GIVEN DATA >>
((

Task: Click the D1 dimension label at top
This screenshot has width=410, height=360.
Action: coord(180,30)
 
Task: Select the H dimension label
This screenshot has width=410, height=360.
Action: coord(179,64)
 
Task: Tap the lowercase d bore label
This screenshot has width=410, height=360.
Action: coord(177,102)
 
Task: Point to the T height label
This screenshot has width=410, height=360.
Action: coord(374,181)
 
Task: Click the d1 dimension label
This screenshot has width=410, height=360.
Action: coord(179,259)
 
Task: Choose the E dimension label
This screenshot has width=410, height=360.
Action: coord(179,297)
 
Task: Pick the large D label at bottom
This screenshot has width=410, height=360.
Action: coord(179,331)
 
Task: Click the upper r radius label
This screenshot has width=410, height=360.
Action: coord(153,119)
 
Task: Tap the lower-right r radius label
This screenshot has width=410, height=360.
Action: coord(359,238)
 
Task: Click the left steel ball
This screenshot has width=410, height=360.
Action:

))
((

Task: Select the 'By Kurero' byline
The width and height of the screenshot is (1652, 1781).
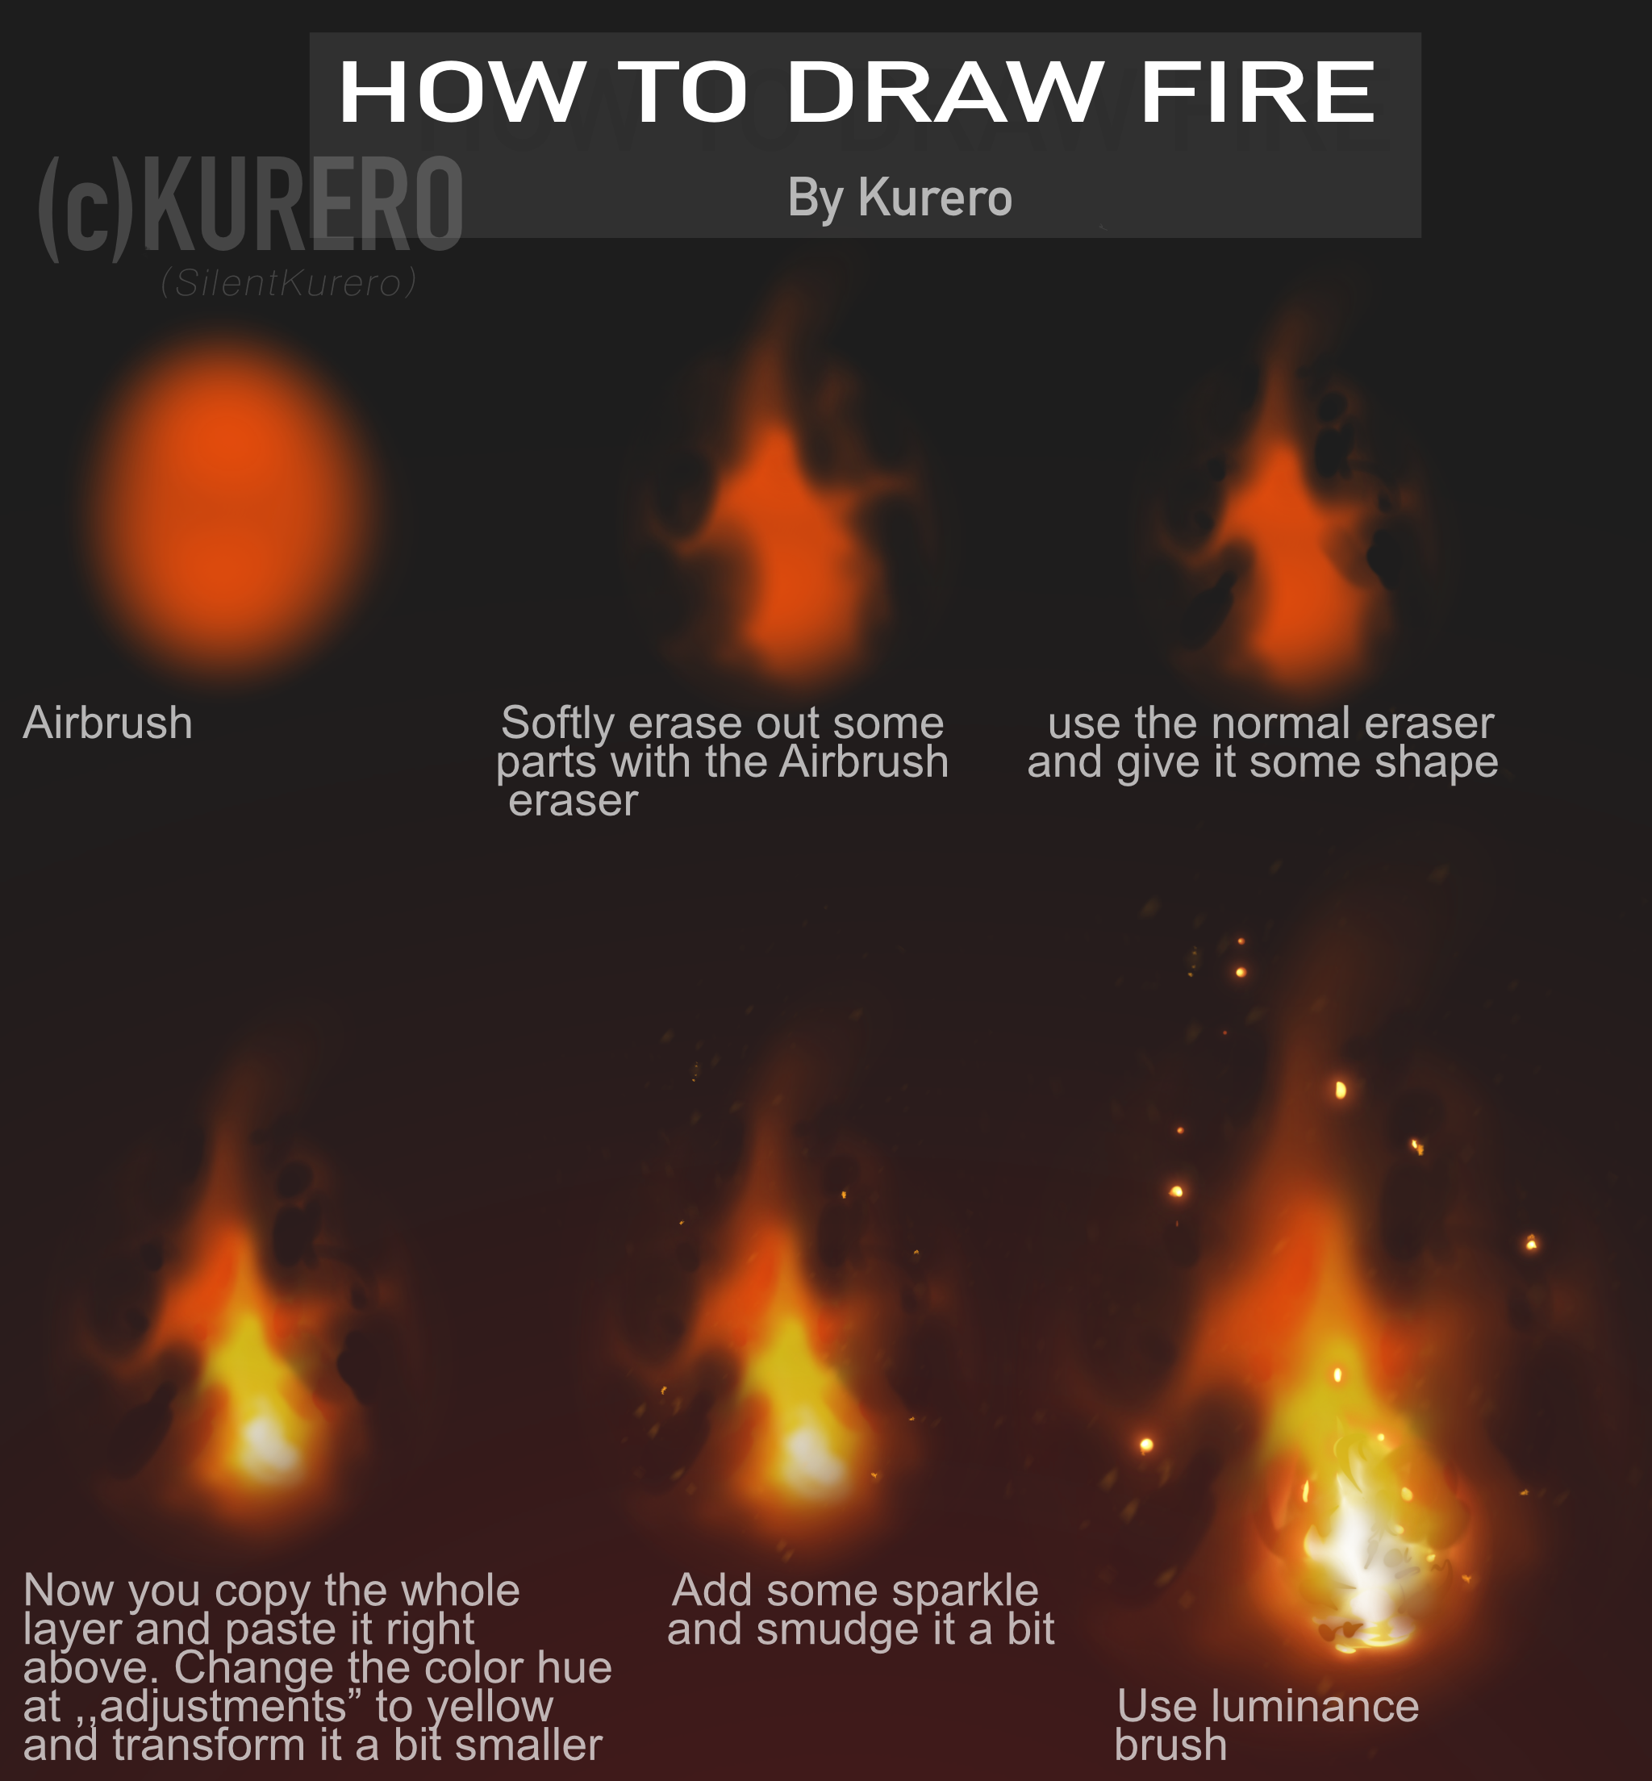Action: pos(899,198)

))
((

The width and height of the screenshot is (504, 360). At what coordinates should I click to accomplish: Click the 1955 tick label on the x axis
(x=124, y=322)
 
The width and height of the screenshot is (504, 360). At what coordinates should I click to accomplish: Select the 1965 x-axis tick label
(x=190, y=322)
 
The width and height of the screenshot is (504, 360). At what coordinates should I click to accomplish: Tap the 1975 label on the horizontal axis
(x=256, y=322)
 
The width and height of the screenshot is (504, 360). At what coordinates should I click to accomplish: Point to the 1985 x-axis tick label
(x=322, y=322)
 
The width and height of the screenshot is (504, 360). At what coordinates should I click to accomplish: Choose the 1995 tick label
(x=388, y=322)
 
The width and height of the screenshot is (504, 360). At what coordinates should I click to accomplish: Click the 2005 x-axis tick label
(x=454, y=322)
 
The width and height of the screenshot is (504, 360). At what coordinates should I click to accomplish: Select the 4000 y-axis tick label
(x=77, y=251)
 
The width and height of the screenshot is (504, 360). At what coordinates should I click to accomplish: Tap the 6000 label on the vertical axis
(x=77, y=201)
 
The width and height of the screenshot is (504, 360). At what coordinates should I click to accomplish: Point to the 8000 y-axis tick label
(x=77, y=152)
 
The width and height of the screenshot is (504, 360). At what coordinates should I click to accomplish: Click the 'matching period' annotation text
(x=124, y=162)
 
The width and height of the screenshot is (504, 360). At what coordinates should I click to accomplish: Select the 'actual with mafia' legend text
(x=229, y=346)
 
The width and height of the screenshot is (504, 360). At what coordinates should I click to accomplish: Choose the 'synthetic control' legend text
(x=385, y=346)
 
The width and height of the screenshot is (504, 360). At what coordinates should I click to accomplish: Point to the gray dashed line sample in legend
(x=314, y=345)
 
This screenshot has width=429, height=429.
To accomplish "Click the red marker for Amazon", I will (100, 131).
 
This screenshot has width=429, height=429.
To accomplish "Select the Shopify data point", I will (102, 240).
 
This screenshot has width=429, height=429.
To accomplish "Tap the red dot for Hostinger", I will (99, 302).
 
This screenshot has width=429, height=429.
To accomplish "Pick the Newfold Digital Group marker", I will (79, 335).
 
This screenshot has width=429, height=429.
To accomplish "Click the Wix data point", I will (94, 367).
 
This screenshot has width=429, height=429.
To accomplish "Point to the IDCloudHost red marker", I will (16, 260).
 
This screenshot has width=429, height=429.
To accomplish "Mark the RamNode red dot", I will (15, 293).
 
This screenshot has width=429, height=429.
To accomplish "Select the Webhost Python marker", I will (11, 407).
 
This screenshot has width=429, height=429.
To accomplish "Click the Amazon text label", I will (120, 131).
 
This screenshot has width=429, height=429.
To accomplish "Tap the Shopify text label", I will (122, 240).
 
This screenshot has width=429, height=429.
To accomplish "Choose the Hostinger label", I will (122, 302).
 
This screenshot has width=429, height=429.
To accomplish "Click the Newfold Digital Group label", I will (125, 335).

))

WHAT IS BEING ASKED >>
Rewrite only the records in the stretch from the line containing "2005 x-axis tick label" through the line containing "(x=314, y=345)", changing "legend text" to "legend entry" and keeping everything else the same.

RESULT >>
The width and height of the screenshot is (504, 360). At what coordinates should I click to accomplish: Click the 2005 x-axis tick label
(x=454, y=322)
 
The width and height of the screenshot is (504, 360). At what coordinates should I click to accomplish: Select the 4000 y-axis tick label
(x=77, y=251)
 
The width and height of the screenshot is (504, 360). At what coordinates should I click to accomplish: Tap the 6000 label on the vertical axis
(x=77, y=201)
 
The width and height of the screenshot is (504, 360). At what coordinates should I click to accomplish: Point to the 8000 y-axis tick label
(x=77, y=152)
 
The width and height of the screenshot is (504, 360). At what coordinates should I click to accomplish: Click the 'matching period' annotation text
(x=124, y=162)
 
The width and height of the screenshot is (504, 360). At what coordinates should I click to accomplish: Select the 'actual with mafia' legend entry
(x=229, y=346)
 
The width and height of the screenshot is (504, 360). At what coordinates should I click to accomplish: Choose the 'synthetic control' legend entry
(x=385, y=346)
 
The width and height of the screenshot is (504, 360). At what coordinates should I click to accomplish: Point to the gray dashed line sample in legend
(x=314, y=345)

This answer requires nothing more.